El torero siempre quiere torear y, en honor a la verdad, lo que menos les preocupa es el dinero. Claro que, desde su fuero interno, aunque tengan pocas luces siempre albergan la esperanza de que, aunque poco, algún dinero haya quedado tras la temporada. Al final, oh, desilusión al más alto nivel porque no ha quedado nada, es más, el torero ha quedado endeudado con el apoderado porque lo que se ha ganado no ha bastado para cubrir todos los gastos. ¡Contrato roto, no queda otra opción!
El apoderado trata de explicarle al torero que, los festejos contratados han sido a la trágala, es decir, si aceptas lo que hay bien, y si no lo aceptas te quedas en tu casa. Una disyuntiva difícil de asimilar que, como dije, es la que lleva a las rupturas de tantos contratos verbales o apretón de manos como dicen los taurinos que, al final, no quedan en nada. ¿Qué nos viene a decir este tipo de circunstancias? Está clarísimo, que no hay dinero por ninguna parte y si queda alguno se lo lleva el empresario que, crematísticamente es el que asume el gran riesgo.
Me pongo en la piel de los toreros y me entran escalofríos porque, aquello de enfundarte el traje de luces para jugarte la vida y, cuando llegas al hotel y te dicen que no ha quedado nada, ni siquiera para cubrir los gastos, el disgusto debe ser de época.
Y, lo más sangrante de la cuestión es que, esa dura realidad que se descubre después del festejo, es algo que debería saberse antes, digamos que, todo apoderado debería de participarle al torero las condiciones en las que se acude a una determinada plaza de toros, cosa que no se hace nunca y por ahí llegan las decepciones más grandes que, al final, hasta se convierten en depresiones. A ver quién es el valiente que no se deprime cuando comprueba que se ha jugado la vida y no puede ni comprarse un paquete de tabaco como antaño se decía.

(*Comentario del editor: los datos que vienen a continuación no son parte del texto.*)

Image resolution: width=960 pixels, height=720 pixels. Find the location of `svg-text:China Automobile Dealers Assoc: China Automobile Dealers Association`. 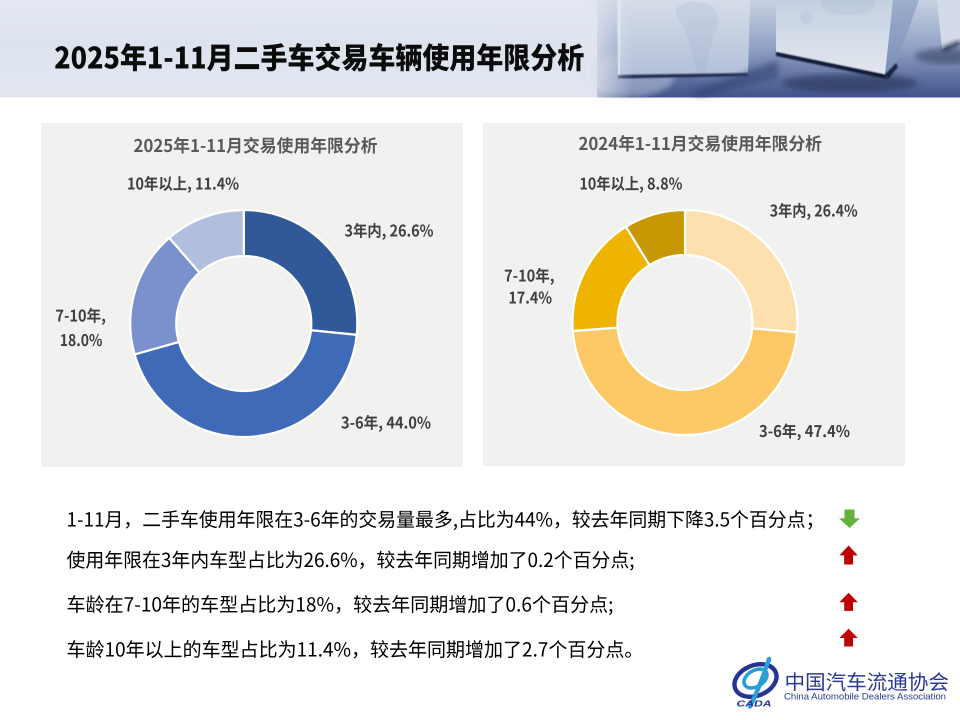

svg-text:China Automobile Dealers Assoc: China Automobile Dealers Association is located at coordinates (865, 697).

Difícil es el problema pero más angustiosa es la solución. Lo digo porque he visto liquidaciones de toreros esta temporada por valor de tres mil ochocientos euros en bruto de los que, el torero tiene que pagar la cuadrilla, el hotel, la comisión, los impuestos para que, al final, como digo, todo quede en números rojos por doquier. Es tremendo lo que digo, pero es una verdad que aplasta. Es cierto que, dadas las condiciones en las que muchos diestros han toreado en esta atípica temporada se pueden entender muchas cosas pero, la cuestión no viene de ahora, es un mal que venimos arrastrando desde muy lejos y, como digo, lo más sangrante de la cuestión es que no le vemos la solución.
En qué ha queda este tema, por Dios. Pensar que, por ejemplo, en los años ochenta cualquier torero que hiciera diez paseíllos arreglaba su temporada y, algunos, los más sagaces y ordenados, con lo que ganaban lo invertían y arreglaban su futuro. Y no hablo de las figuras que, sin duda, eran todos multimillonarios, incluso, como dije, muchos novilleros se hicieron ricos antes de doctorarse, caso de Pepe Luis Vázquez al que he nombrado muchas veces pero que, ante todo, es una referencia de cómo estaba el toreo y en qué ha quedado.
Triste sino el de los toreros actuales que, como Dios no lo remedie, algunos se verán con cincuenta años y sin oficio ni beneficio y, lo que es peor, sin un euro en sus bolsillos. ¿Se puede entender que un torero sin relumbrón haga el paseíllo en Madrid y apenas le quede para comprarse un capote? Y, cuidado, he hablado de Madrid, ¿imaginamos idéntica situación en una plaza de pueblo? Sobran las palabras.